Recrystallization of drug and incomplete drug release from liquisolid formulation are two major hurdles in the development of a supersaturated self-nanoemulsifying drug delivery system. The aim of this research work was to develop a solid supersaturated self-nanoemulsifying drug delivery system of fenofibrate (FB) for enhanced dissolution.

METHODS

FB loaded supersaturated self-nanoemulsifying preconcentrate (superSNEP) was prepared using dimethyl acetamide (DMA), medium chain triglycerides (MCT), and kolliphor EL. Co-processed excipients (CPE) prepared using inorganic microporous silica (Neusilin US2, Florite 100, or Aerosil 200) and hydrophilic polymers (Polyvinyl alcohol, HPMC, and Kollidon VA64) were evaluated for flow property, BET surface area, and adsorption capacity.
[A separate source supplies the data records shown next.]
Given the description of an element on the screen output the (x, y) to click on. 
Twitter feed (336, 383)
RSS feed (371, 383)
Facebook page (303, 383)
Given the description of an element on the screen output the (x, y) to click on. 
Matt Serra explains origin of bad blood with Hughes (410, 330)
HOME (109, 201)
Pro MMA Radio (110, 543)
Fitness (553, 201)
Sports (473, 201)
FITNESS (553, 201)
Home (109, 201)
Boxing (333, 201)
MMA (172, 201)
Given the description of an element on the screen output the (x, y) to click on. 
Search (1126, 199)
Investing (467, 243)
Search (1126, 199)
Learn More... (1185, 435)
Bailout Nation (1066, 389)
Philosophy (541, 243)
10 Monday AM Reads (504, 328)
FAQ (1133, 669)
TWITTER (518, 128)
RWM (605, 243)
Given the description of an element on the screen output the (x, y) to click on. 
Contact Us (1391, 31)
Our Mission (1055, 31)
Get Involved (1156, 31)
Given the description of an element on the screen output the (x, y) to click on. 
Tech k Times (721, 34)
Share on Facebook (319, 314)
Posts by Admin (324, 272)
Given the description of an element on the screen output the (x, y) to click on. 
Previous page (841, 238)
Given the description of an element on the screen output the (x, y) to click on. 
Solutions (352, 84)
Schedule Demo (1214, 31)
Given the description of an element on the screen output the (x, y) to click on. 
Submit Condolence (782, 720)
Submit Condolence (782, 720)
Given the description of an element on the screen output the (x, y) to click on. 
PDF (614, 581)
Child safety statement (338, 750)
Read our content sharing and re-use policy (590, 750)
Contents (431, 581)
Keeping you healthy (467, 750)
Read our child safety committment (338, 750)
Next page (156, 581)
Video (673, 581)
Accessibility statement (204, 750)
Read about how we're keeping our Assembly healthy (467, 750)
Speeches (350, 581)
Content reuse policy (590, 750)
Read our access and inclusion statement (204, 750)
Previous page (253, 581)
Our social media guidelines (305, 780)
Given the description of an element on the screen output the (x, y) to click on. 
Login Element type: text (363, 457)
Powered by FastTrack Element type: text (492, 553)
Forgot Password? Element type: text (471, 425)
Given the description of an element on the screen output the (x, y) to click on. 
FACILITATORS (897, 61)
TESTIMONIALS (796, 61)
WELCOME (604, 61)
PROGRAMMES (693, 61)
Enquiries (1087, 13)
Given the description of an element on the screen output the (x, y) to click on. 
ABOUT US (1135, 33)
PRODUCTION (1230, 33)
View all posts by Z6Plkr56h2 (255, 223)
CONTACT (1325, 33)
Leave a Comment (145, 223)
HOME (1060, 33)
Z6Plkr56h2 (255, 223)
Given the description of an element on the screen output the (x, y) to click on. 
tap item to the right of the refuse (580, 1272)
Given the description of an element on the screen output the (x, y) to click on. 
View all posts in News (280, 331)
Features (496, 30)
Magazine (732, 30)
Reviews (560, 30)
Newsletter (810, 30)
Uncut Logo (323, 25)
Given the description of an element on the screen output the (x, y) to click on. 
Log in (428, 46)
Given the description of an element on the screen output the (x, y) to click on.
Lipophilic fluorescent probe (coumarin-6) was used to investigate the extent of self-emulsification. The formulation was further characterized for solid state, in-vitro cytotoxicity in caco-2 cell line and in-vitro dissolution in a sink and non-sink conditions.

RESULTS

Optimized superSNEP with 20% w/v FB loading spontaneously formed nanoglobules of 40 ± 2.7 nm. DMA based self-nanoemulsifying system was found to be nontoxic to Caco-2 cell even at a very high concentration. CPE prepared using PVA and Florite 100 (1:1 weight ratio) showed the highest adsorption capacity (1 mL/g) and complete release of oil as depicted by fluorescence study. DSC thermogram and PXRD of S-superSNEP confirmed that FB remained in a solubilized state. S-superSNEP showed significantly faster and higher dissolution of FB in sink and non-sink conditions compared to the plain API.

CONCLUSION

DMA and PVA-F100 based novel co-processed excipient could be potentially useful for the development of solid supersaturated self-nanoemulsifying drug delivery system for enhancing dissolution of lipophilic drugs.